• **What is being asked**:
Report every line of the material that contains the string "header".

━━ Supplied data ━━

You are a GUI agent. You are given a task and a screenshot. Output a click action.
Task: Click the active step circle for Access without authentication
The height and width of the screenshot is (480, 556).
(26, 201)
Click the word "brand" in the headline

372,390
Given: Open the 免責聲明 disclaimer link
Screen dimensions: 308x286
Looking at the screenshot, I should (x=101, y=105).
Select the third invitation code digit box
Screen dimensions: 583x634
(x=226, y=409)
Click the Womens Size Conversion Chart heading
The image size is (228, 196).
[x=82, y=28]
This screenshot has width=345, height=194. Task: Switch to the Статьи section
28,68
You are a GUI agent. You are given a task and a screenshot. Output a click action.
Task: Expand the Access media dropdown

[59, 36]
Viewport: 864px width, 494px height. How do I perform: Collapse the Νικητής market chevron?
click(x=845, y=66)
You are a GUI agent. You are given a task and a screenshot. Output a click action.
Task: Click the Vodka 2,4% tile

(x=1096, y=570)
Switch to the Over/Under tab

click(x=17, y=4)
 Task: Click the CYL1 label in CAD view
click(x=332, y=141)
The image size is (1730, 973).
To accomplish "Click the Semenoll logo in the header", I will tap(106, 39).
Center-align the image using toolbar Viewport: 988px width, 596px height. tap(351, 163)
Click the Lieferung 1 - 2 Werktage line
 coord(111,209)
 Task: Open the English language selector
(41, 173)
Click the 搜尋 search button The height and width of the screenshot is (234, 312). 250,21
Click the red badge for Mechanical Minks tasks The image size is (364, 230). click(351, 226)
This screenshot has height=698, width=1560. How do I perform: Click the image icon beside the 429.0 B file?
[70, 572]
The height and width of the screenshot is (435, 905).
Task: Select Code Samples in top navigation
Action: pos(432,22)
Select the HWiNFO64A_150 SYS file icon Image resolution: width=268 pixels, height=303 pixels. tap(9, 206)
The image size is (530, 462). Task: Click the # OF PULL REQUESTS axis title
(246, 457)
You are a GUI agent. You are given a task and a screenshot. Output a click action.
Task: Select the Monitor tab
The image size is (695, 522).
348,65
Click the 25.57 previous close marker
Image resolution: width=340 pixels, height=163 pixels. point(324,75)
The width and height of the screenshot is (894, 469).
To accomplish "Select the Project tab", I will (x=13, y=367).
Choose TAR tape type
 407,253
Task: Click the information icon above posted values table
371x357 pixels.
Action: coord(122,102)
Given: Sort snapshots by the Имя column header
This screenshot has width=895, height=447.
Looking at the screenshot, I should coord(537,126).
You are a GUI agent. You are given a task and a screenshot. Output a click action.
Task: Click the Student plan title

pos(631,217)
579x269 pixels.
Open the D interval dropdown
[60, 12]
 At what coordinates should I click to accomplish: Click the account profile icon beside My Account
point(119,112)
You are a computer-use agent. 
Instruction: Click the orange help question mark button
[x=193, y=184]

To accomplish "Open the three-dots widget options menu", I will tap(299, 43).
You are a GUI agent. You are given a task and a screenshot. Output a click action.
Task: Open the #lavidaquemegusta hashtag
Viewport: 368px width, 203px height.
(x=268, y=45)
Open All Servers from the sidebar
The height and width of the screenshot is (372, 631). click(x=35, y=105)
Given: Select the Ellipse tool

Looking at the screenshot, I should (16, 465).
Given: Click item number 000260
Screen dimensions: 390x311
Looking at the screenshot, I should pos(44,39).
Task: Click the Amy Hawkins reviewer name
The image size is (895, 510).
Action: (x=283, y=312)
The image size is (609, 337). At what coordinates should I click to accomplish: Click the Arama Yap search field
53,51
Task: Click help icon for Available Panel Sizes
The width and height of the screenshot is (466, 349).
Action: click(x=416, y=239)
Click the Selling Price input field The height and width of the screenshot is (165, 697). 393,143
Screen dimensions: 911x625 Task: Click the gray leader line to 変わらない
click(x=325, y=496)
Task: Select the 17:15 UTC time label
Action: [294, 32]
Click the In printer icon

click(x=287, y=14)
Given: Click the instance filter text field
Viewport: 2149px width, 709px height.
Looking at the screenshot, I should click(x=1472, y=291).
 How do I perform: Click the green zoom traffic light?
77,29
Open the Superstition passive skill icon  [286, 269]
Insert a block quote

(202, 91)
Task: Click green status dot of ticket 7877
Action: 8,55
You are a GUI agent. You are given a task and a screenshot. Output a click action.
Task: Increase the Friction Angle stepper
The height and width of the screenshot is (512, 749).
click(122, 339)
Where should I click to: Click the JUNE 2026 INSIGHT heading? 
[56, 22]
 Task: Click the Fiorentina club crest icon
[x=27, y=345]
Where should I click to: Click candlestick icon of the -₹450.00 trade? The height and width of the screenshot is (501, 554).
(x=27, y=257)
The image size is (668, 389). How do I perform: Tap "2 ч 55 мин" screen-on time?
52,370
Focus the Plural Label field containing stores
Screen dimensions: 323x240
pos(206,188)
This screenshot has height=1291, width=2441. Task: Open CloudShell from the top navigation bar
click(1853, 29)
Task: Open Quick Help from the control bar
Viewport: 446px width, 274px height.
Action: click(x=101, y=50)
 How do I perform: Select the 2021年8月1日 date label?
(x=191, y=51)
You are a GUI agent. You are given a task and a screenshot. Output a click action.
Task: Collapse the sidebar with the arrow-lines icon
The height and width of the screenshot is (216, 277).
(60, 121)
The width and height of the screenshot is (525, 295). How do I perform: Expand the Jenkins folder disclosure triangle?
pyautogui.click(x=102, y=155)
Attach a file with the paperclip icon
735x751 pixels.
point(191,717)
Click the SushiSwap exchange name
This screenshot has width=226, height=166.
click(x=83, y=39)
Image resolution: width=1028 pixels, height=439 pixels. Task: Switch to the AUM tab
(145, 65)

━━━

• **Output below**:
To accomplish "Click the Semenoll logo in the header", I will tap(106, 39).
Given: Sort snapshots by the Имя column header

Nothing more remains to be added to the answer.